Schätzungsweise 100.000 Kinder sind aus Beziehungen zwischen deutschen Besatzungssoldaten und Französinnen während des Zweiten Weltkriegs hervorgegangen. Manche von ihnen oder deren Nachfahren suchen bis heute nach ihren Wurzeln, weil ihre Familien ihnen die Wahrheit verschwiegen haben. „Die Kinder haben unter diesem Schweigen oft sehr gelitten“, sagt der Historiker Fabrice Virgili in einem AFP-Gespräch.

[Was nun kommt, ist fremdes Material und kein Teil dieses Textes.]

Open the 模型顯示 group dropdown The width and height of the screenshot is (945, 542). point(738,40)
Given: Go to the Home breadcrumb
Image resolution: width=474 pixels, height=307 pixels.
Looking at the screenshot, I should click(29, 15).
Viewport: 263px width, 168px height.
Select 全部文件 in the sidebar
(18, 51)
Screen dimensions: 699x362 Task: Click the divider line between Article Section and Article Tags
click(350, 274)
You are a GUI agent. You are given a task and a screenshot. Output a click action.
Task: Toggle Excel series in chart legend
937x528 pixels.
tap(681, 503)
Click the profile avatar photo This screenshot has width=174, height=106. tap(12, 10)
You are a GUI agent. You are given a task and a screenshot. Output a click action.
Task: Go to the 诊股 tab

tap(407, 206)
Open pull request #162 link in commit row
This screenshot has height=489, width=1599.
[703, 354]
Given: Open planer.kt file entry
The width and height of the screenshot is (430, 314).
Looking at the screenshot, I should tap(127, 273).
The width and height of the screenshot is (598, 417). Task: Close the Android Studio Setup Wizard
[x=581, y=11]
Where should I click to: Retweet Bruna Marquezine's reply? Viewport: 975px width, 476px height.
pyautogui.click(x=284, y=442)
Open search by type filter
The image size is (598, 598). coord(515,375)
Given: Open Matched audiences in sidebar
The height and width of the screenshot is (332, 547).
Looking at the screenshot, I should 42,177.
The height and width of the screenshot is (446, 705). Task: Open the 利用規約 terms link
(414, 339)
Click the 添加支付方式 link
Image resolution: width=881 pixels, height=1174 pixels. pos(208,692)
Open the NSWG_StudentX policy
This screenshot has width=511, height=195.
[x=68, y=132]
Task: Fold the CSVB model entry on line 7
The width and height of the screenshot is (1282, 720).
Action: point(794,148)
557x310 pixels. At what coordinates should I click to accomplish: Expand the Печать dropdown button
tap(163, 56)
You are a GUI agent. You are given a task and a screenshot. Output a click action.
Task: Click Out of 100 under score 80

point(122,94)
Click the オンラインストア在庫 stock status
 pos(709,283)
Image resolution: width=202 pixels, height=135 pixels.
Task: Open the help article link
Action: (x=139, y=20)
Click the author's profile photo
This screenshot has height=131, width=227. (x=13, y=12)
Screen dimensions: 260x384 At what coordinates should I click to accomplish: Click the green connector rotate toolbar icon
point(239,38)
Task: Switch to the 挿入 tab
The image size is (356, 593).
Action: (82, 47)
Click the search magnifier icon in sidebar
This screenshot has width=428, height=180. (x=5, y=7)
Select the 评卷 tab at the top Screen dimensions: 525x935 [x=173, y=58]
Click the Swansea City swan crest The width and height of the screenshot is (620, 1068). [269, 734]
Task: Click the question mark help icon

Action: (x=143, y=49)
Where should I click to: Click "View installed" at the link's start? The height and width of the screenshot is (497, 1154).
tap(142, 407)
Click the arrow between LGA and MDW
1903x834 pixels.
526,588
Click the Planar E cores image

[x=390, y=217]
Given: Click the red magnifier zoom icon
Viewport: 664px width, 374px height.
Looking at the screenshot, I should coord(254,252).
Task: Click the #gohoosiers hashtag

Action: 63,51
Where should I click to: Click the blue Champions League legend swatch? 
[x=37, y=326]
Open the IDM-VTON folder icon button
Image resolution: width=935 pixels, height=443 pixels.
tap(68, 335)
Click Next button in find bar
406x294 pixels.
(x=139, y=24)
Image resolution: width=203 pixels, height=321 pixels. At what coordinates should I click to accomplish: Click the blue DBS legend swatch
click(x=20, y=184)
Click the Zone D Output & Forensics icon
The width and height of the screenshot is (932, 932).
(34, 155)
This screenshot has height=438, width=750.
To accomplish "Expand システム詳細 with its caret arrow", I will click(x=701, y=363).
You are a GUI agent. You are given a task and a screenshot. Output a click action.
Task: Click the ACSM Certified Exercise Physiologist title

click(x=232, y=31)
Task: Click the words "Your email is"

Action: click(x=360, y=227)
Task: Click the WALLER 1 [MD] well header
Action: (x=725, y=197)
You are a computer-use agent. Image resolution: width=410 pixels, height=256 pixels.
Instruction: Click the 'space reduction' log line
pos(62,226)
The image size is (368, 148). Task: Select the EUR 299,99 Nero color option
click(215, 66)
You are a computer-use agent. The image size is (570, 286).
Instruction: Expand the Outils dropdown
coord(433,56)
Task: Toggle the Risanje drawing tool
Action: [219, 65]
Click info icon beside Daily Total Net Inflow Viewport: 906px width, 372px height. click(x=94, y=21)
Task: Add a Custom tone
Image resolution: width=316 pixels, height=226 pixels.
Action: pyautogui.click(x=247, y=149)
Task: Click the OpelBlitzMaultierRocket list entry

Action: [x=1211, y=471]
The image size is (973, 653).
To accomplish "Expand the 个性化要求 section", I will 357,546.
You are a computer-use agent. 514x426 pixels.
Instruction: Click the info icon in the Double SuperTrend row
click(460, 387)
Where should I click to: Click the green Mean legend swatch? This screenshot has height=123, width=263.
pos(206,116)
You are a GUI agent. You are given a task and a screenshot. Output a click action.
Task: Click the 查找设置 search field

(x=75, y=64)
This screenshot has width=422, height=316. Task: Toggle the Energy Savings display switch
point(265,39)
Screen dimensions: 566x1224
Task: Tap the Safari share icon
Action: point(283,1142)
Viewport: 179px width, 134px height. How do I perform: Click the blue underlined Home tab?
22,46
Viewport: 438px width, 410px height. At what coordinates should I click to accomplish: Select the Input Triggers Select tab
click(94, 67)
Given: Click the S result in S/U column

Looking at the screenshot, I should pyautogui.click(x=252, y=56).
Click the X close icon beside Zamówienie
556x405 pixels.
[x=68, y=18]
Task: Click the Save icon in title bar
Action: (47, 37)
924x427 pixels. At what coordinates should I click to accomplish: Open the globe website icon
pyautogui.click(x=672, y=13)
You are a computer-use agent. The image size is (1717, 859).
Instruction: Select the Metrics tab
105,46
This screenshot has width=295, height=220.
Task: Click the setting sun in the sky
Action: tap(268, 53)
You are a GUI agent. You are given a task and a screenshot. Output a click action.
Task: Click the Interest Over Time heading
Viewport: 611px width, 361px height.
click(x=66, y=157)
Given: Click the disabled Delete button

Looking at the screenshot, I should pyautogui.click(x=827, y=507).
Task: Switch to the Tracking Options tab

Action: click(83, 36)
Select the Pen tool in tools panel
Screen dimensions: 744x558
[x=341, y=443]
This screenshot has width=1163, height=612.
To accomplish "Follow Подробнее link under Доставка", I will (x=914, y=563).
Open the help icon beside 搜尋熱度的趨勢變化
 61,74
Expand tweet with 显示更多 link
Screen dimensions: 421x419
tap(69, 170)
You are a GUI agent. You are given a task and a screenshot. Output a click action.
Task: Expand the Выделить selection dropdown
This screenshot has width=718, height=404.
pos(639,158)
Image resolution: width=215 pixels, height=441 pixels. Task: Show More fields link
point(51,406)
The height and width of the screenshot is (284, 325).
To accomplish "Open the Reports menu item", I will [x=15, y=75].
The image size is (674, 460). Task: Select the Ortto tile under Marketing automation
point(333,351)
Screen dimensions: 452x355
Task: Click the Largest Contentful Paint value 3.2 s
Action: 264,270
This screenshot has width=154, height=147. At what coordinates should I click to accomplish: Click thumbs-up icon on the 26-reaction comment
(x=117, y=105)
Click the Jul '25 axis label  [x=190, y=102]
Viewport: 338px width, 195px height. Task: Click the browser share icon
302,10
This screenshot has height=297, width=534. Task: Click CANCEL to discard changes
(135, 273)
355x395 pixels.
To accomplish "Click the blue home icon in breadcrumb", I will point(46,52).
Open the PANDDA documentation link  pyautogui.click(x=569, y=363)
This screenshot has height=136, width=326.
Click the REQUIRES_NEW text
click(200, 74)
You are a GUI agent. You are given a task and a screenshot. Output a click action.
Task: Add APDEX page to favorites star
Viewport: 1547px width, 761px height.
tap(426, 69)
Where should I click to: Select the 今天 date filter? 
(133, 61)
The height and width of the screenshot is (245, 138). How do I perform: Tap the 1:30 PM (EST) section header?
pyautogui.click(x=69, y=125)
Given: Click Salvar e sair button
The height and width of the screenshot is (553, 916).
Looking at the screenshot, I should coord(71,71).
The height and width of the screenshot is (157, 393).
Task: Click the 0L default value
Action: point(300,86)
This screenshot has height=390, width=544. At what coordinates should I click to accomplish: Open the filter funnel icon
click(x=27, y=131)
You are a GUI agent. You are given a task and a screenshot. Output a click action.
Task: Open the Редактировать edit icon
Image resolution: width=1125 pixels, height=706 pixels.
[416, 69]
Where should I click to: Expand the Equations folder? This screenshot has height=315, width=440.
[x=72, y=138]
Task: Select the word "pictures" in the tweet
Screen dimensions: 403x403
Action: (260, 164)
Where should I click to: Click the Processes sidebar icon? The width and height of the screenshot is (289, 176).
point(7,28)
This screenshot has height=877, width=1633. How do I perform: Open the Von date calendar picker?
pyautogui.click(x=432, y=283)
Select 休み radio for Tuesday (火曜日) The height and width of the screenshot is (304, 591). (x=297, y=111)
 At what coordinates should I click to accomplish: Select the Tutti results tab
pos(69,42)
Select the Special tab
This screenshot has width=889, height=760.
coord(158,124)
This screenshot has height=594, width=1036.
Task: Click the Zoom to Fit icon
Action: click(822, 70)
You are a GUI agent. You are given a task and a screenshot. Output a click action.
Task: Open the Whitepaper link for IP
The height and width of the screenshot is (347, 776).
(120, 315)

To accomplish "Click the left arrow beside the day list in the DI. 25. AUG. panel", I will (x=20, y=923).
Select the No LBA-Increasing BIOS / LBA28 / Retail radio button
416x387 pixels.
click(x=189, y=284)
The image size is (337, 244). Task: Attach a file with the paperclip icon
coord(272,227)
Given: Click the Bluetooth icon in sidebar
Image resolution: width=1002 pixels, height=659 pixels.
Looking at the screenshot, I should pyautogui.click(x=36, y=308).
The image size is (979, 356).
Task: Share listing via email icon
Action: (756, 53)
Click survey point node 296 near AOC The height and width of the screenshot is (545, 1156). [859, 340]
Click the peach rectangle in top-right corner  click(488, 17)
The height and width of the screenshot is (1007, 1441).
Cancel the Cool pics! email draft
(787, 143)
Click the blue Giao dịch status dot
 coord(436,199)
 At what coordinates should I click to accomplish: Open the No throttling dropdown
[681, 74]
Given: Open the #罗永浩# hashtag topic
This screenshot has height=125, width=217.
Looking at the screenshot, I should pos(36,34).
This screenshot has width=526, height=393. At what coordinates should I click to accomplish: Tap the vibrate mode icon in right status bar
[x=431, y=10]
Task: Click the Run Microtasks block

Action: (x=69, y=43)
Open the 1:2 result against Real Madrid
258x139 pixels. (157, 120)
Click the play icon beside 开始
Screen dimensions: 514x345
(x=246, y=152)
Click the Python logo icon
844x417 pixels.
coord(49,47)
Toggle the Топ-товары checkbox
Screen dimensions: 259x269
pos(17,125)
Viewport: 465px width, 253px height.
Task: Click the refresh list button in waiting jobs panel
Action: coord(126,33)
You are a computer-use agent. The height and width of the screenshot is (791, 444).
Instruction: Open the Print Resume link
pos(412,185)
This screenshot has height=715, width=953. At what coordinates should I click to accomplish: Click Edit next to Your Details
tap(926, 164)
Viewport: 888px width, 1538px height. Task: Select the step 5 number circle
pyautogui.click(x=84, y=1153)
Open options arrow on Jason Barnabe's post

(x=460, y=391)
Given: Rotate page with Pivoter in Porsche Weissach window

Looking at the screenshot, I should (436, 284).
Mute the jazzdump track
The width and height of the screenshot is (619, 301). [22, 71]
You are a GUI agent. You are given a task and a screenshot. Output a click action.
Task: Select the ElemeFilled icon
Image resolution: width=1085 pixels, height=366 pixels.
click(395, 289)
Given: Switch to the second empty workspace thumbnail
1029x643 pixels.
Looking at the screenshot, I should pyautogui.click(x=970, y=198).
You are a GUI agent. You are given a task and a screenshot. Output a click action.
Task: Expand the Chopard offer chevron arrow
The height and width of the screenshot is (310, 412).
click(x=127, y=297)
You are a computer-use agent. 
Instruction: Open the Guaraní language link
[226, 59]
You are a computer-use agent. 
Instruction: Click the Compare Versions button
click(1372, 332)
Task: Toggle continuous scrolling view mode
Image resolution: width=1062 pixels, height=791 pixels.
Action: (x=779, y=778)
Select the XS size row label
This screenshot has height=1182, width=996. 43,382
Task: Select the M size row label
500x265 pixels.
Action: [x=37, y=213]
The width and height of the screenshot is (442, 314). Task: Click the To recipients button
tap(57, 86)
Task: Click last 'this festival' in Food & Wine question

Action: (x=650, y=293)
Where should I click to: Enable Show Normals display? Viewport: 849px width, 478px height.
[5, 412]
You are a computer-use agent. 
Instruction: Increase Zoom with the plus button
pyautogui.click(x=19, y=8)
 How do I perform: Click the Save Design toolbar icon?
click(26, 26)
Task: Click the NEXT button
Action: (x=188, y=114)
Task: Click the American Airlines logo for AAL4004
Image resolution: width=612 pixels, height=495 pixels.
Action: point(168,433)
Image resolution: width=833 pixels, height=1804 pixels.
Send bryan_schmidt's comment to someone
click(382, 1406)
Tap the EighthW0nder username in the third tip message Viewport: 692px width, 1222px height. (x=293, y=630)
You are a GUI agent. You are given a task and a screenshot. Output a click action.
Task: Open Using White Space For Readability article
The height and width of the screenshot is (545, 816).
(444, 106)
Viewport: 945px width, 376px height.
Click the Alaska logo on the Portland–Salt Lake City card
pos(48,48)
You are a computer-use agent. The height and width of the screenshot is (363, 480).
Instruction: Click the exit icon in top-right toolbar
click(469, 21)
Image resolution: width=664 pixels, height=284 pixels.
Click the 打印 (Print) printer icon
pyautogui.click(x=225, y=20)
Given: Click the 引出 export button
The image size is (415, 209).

„Viele Kriegskinder haben erst spät mit der Suche nach ihrer Herkunft begonnen“, sagt Virgili. Heute seien die Kinder der in Frankreich stationierten Nazi-Soldaten um die 80, aber in manchen Fällen seien es auch die Enkel, die die Suche beginnen oder fortsetzen. „Der Generation der Enkel fällt es leichter, Fragen zu stellen“, schildert Virgili.
Als die Kinder von Wehrmachtssoldaten geboren wurden, wurden deren Mütter oft verachtet, weil sie sich mit den Besatzern eingelassen hatten. Sie galten als Nazi-Kollaborateurinnen, manchen von ihnen wurde zur Strafe der Kopf geschoren. Die Kinder wurden beschimpft.
„Die meisten Mütter haben mit ihren Kindern nie darüber gesprochen“, sagt Virgili. Auch wenn es Vergewaltigungen gegeben habe, waren nach seinen Einschätzungen die Beziehungen zumeist einvernehmlich.
Der frühere französische Außenminister Bernard Kouchner hatte sich 2008 dafür eingesetzt, dass französische Kinder deutscher Besatzungssoldaten Anspruch auf die deutsche Nationalität erhalten sollten - und die Bundesregierung stimmte dem zu. „Es ist eine Nationalität, die nicht weitervererbt werden kann“, erklärt Virgili. Aber für manche Betroffenen habe sie einen hohen symbolischen Wert.